EXERCISE INSTRUCTIONS = Lines of the data that contain the word "agent" are the ones to copy.

RECORDS SHOWN =

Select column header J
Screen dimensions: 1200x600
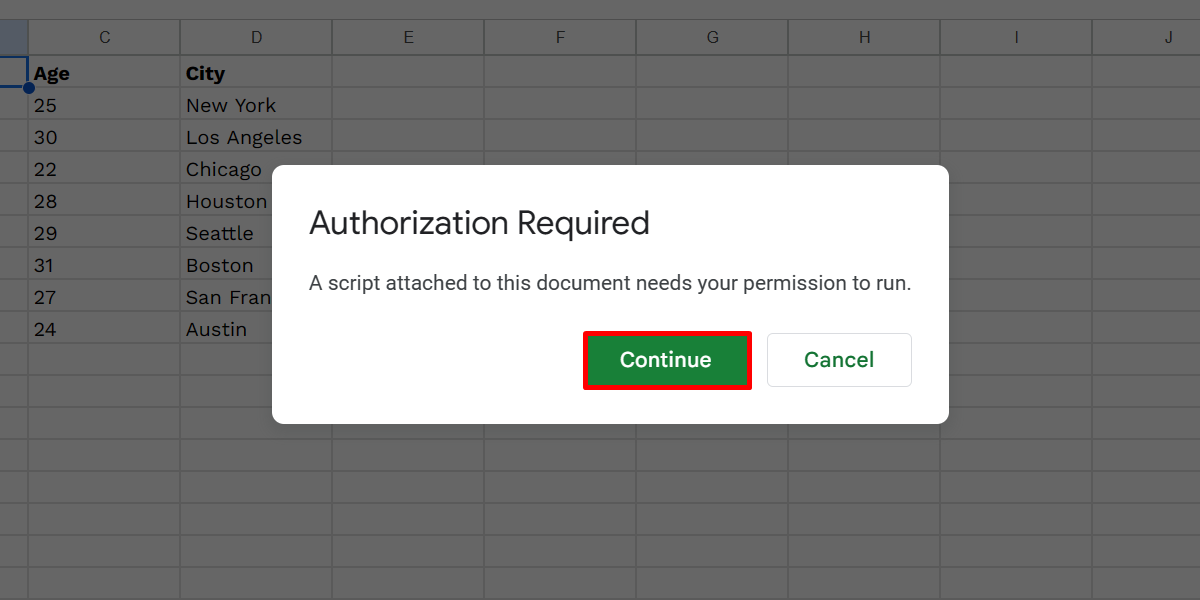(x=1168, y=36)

* * *

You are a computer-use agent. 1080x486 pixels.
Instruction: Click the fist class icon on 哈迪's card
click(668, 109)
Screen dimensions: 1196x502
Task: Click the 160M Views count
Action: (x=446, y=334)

* * *

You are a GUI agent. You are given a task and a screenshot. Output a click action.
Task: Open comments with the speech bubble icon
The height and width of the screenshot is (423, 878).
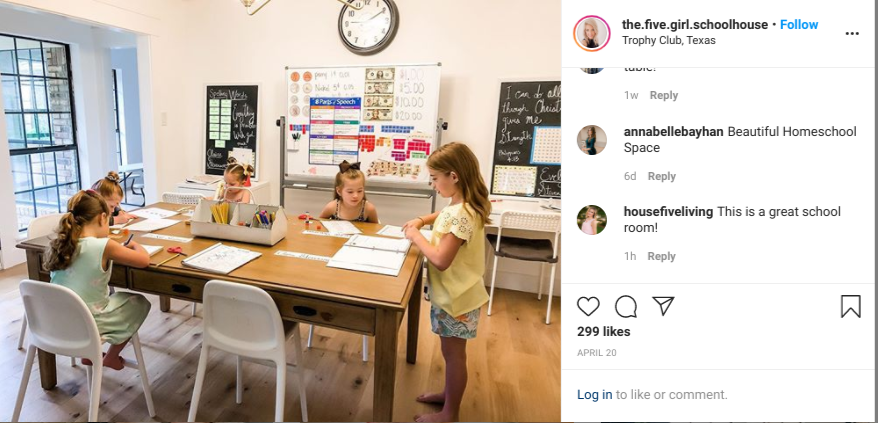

RESULT FOR THIS TASK =
You are a computer-use agent. 1080x486 pixels.
You are a GUI agent. You are given a task and a screenshot. Output a click action.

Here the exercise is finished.